NYダウは、年明け後、1月2日に12月18日の安値47849ドルを維持する格好で下値を支えられて、反発しています。
目先の価格が下げて、1月2日の安値47853ドルを割れると、チャートでは、上値、下値を切り下げる弱気パターンを作ります。
そうなると、12月12日の高値48886ドルが戻り高値となって、12月12日以降は、4月以降の上げ幅全体の調整局面へ入っている可能性が出てきます。
1月2日の反発は、下値堅さを示す動きとなったことで、今後の強弱の判断のポイントを明確にしています。
前述した1月に価格が下げる場合の値動きのパターンと、1月2日に示した下値堅さを考慮すると、1月の月足が陰線引けする場合、週明け後、すぐに上値を抑えられて、1月2日の安値47853ドルを割れる動きになると考えられます(目先の価格が上昇するなら、下値堅さが強調されるからです)。
週明け後の価格が上昇して、12月12日の高値48886ドルを超える動きになる場合、1月が強気に推移して、月足が陽線引けする展開になるという見方が有力になります。
〇日経平均株価は51127円を前に上値を抑えられるかが焦点

図表03は、日経平均株価日足と、今後の想定できる展開です。
11月5日以降が下降途中の中段もちあいなら、目先の価格が12月12日の高値51127円を超えられずに下げる展開になると考えられます。
1月は、月足が陰線引けする場合、月初に1月の最高値をつけて、下降を開始する傾向があります。
NYダウの状況とあわせて推測すると、本年1月の日経平均は、価格が下げる場合、5日、または6日に51127円以下の地点で上値を抑えられて、下降を開始すると考えられます。

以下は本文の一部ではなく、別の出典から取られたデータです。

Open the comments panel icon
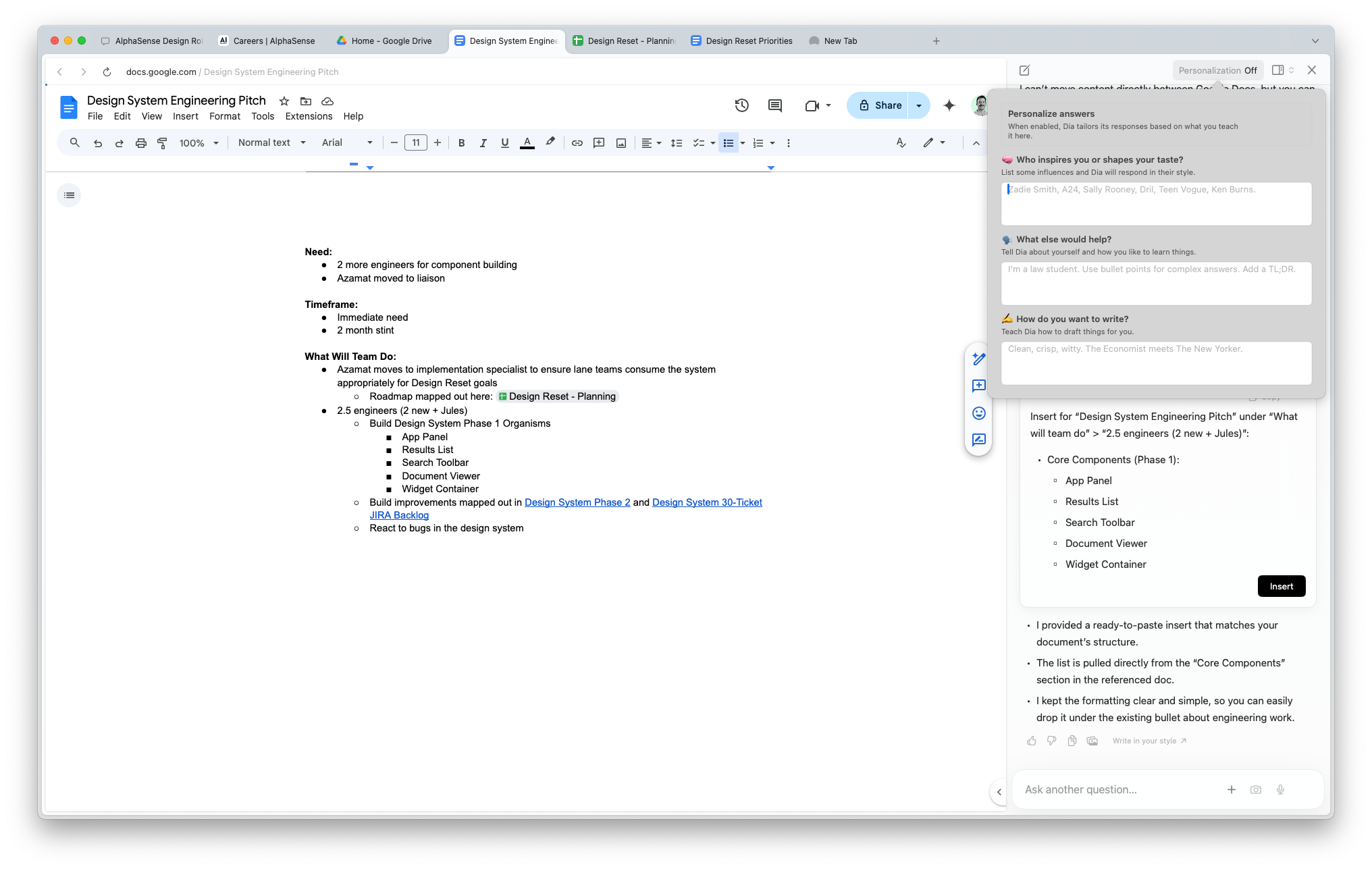This screenshot has width=1372, height=869. (x=774, y=105)
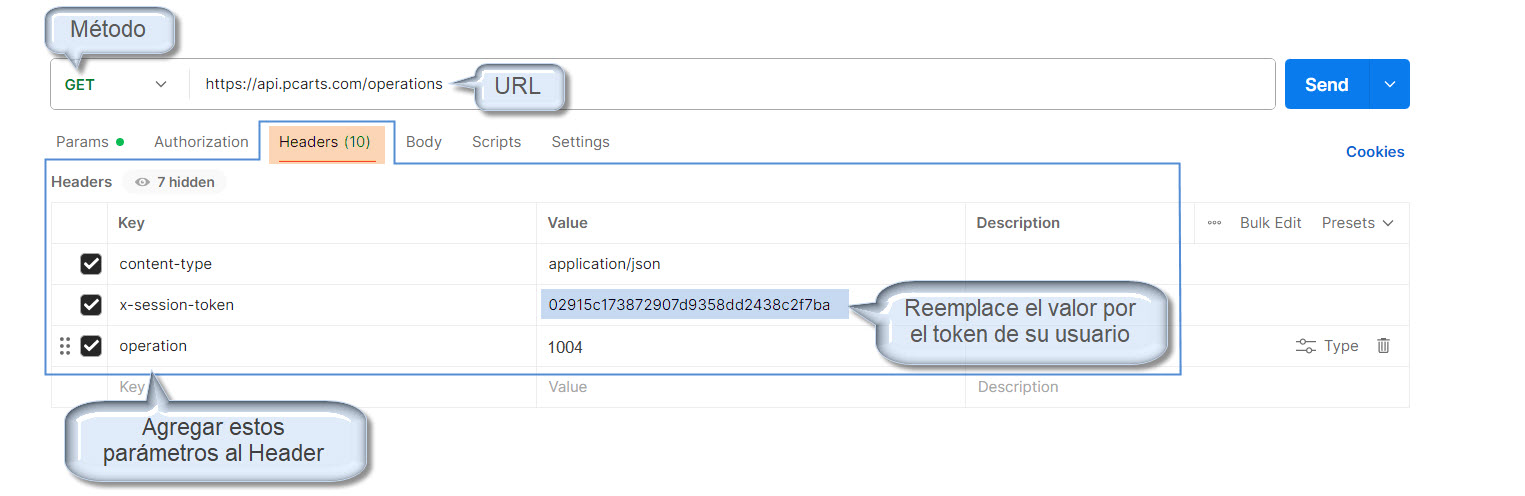Viewport: 1525px width, 496px height.
Task: Open the GET method dropdown
Action: (115, 85)
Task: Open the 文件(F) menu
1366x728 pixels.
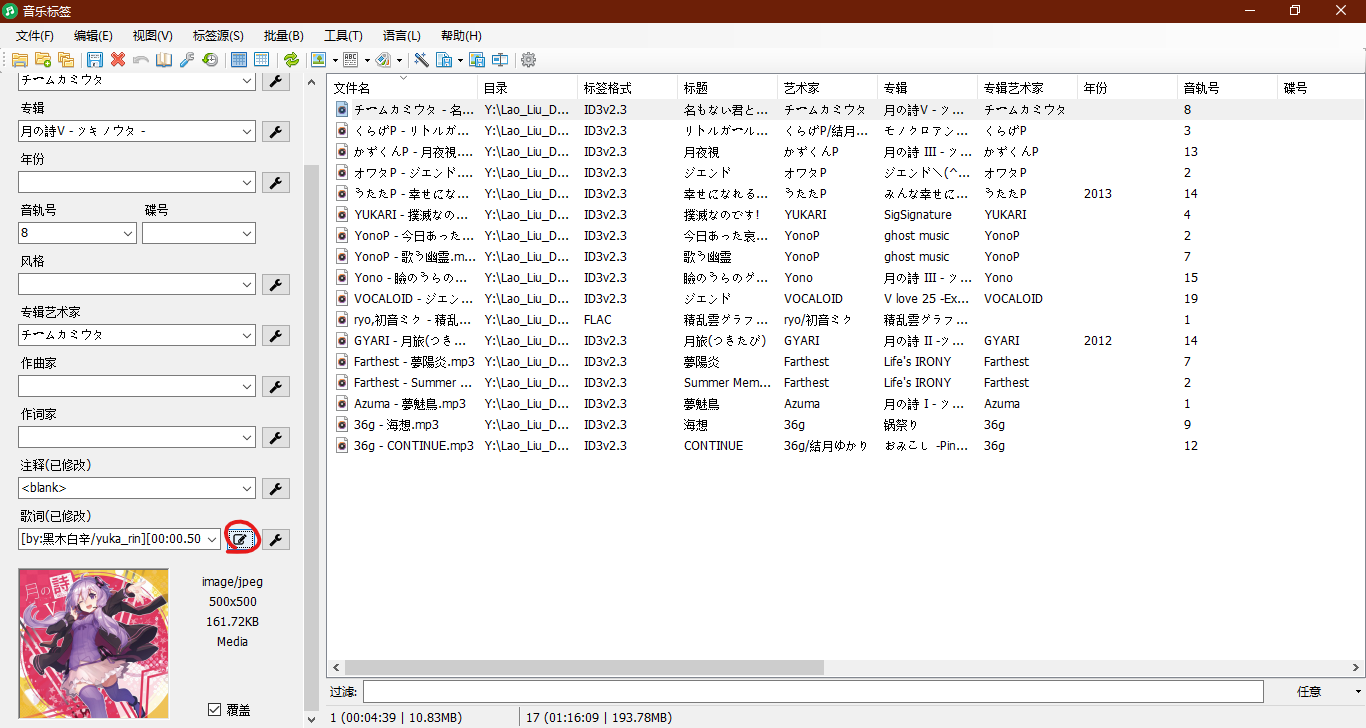Action: tap(35, 36)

12月30日の225先物が上昇しているため、年明け後の日経平均は、上放れて始まる公算です。
今後の価格が下げるなら、5日は、価格が上昇せず、すぐに上値を抑えられる動きになるはずです。
5日以降に価格が上昇して、51127円を超える展開になるなら、本年1月は、横ばいに推移するか、堅調な展開になる可能性が出てきます。